Restate each record below word for word, skipping images.

Segment Start: DATASET RECORDS

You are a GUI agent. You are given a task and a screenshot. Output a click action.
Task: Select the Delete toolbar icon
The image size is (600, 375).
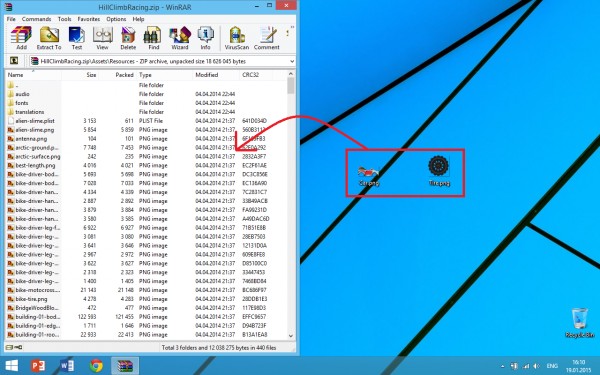click(x=128, y=38)
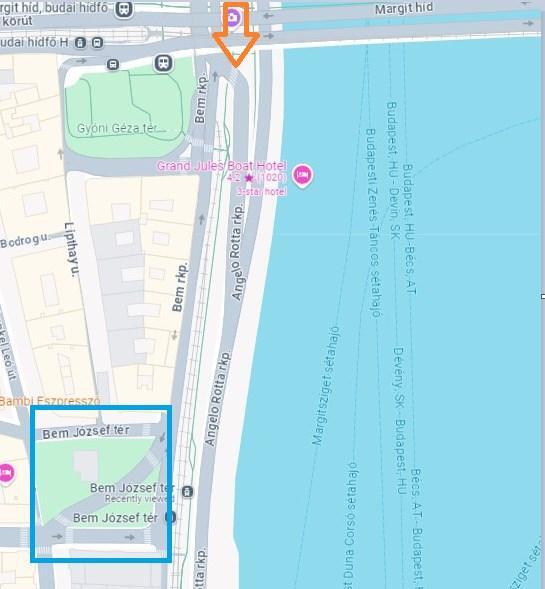The height and width of the screenshot is (589, 545).
Task: Open the purple camera pin under the orange arrow
Action: click(x=233, y=17)
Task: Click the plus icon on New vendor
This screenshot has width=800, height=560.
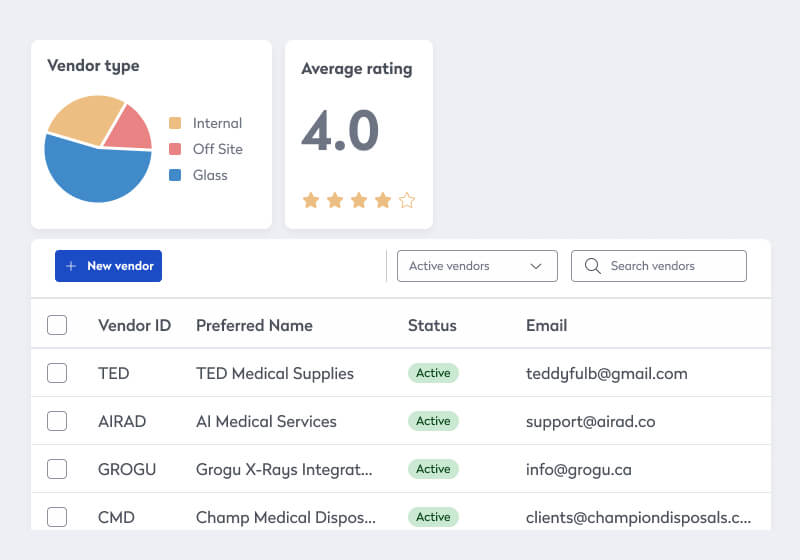Action: click(71, 266)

Segment End: DATASET RECORDS

REPLY TO THE TASK:
You are a GUI agent. You are given a task and a screenshot. Output a click action.
Task: Select the Delete toolbar icon
The image size is (600, 375).
click(x=128, y=38)
The height and width of the screenshot is (589, 545).
Task: Open the purple camera pin under the orange arrow
Action: click(x=233, y=17)
Task: Click the plus icon on New vendor
This screenshot has width=800, height=560.
Action: click(71, 266)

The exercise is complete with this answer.